Brand design for Intermedia
Databolik è un’azienda che fornisce servizi e costruisce strategie di marketing orientate all’ottimizzazione dei risultati tramite l’analisi puntuale dei dati. Un team giovane, estroverso e autoironico che non ha peli sulla lingua che unisce schiettezza nelle relazioni a puntualità e precisione nella raccolta e nell’elaborazione dei risultati.
Il loro brand doveva riflettere questa forte personalità, fatta di competenza, precisione, data-addicted e dinamica, ma anche contemporanea, fresca, diretta e senza fronzoli, con un pizzico di irriverenza.
Brief e intervista strutturata
Il primo passo è stato un’esaustiva raccolta di informazioni. Abbiamo condiviso con il team di Databolik un documento di brief con numerose domande relative al loro lavoro, ai loro servizi, alla loro personalità e ai loro valori: informazioni fondamentali per chiarire chi è l’azienda, cosa fa, con chi si interfaccia e a quale scopo.
Ricerca visiva e moodboard direzionali
Il moodboard è uno strumento fondamentale per selezionare la strada giusta prima di iniziare a disegnare.
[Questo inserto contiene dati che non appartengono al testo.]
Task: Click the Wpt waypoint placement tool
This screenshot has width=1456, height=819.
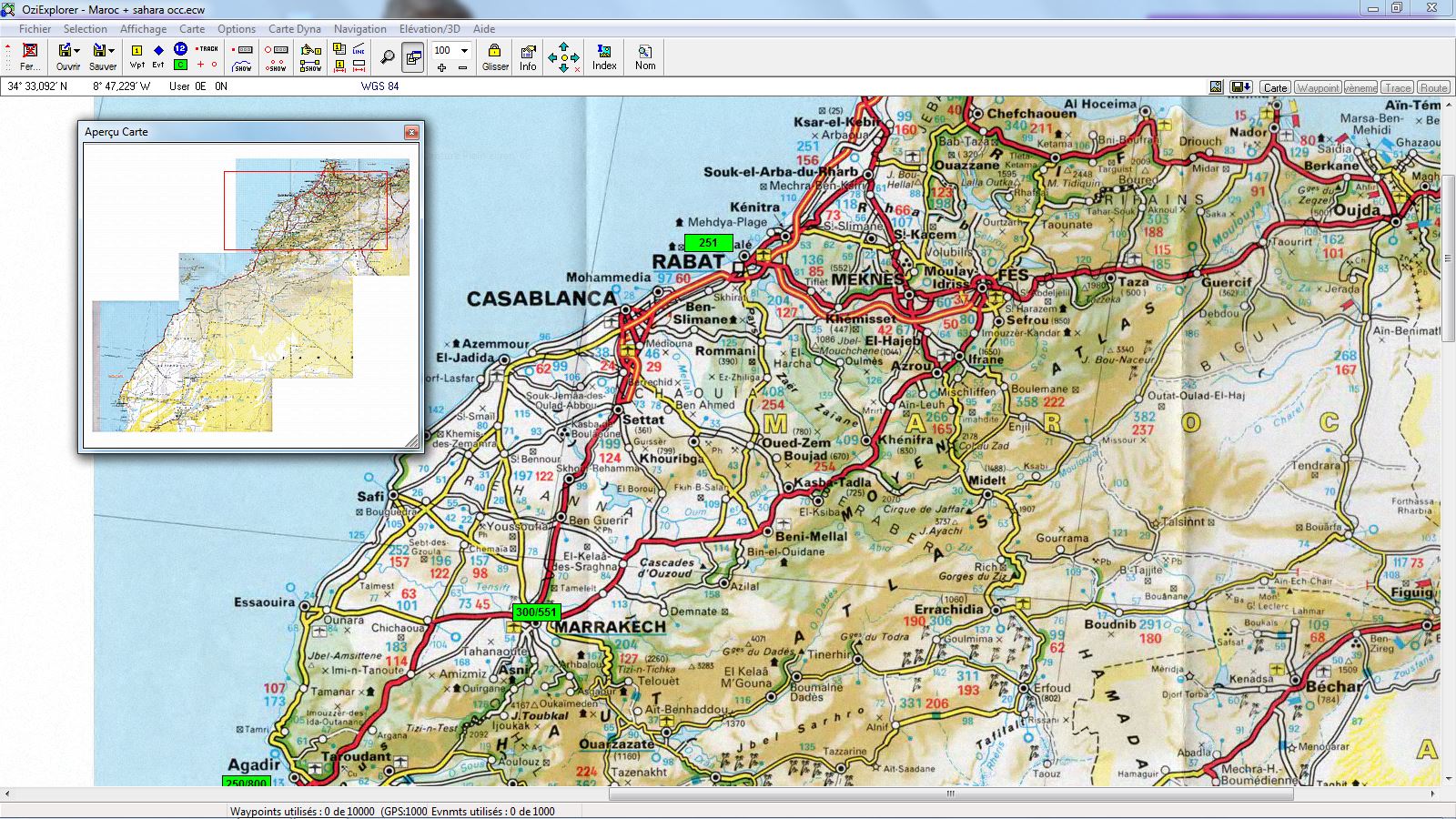Action: 136,56
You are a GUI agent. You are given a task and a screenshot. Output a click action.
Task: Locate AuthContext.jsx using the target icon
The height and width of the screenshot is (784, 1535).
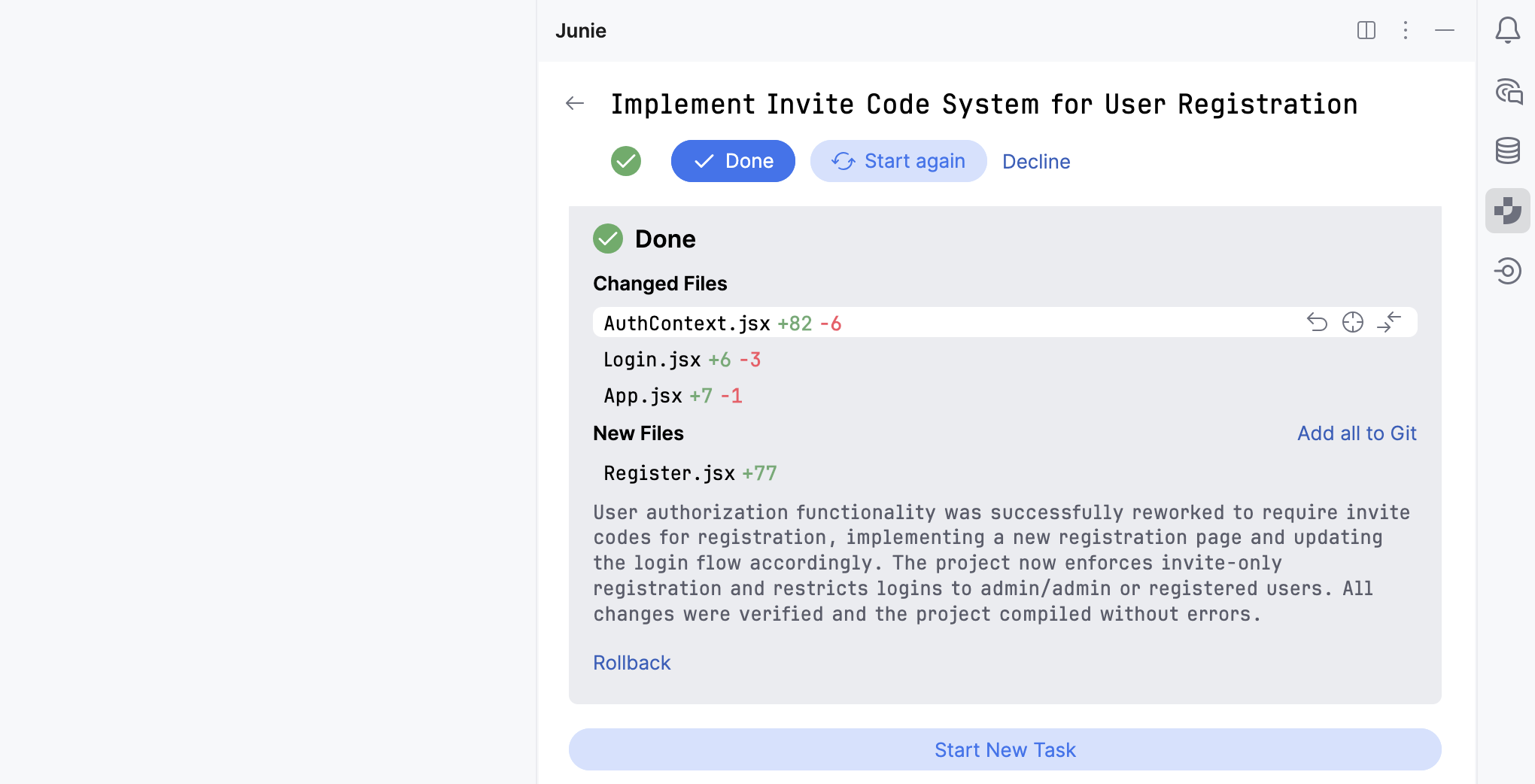(1352, 323)
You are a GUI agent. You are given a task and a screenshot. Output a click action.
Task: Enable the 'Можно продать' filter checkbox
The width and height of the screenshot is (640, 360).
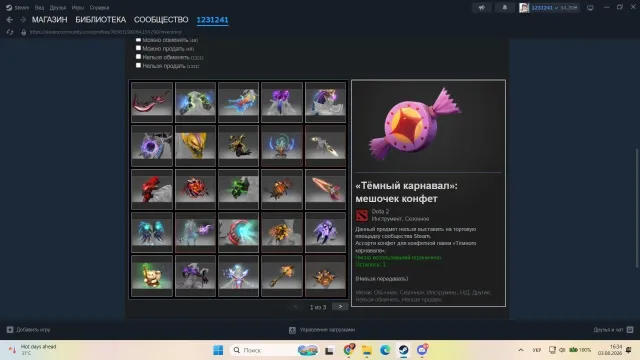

Si tratta di un collage di idee che raccoglie riferimenti di stile, fotografie, colori, font, pezzi di ispirazione che possono arrivare da qualsiasi canale, digitale o analogico. L’intervista ha portato il focus su parole chiave come digitale, business, marketing, irriverenza, competenza, dati e analisi. Ogni parola in relazione con le altre evoca immagini, forme e colori, queste reference vengono organizzate in una bacheca secondo il loro abbinamento e selezionate per coerenza estetica finché non si ha un quadro completo della direzione che faremo prendere al design.
Progettazione ed elaborazione del design
Tutto ha preso avvio dal naming Databolik e dall’associazione visiva tra una maschera (per l’eroe che lavora celato dietro le quinte di un brand per individuare la migliore strategia, che scova dati nascosti e trova soluzioni fuori dalla portata delle persone comuni, richiamando al tempo stesso un elemento geek che ben si sposava con la personalità del team) e il simbolo matematico dell’infinito.
La maschera-infinito ha costituito la base del lettering, che vedeva ab proprio al centro del logotipo, con l’ascendente della lettera b inclinato come un sopracciglio, elemento che richiama l’aspetto irriverente dell’approccio Databolik.
La fase di costruzione del marchio è andata in parallelo con la progettazione dell’intero sistema di identità visiva, che comprende non solo il marchio o il logotipo, ma anche tutti gli elementi grafici e infografici di corredo e le scelte di layout che costituiscono l’immagine coordinata del brand.
Presentazione delle proposte, selezione e implementazione per la stampa e i canali digitali
La progettazione ha portato allo sviluppo di due proposte grafiche diverse, di cui qui è riportata per esigenze di sintesi solo quella approvata.
Dopo l’approvazione del concept ha preso avvio lo sviluppo dei file esecutivi destinati alla stampa e al web per i materiali di immagine coordinata per la comunicazione interna, come carta intestata e biglietti da visita.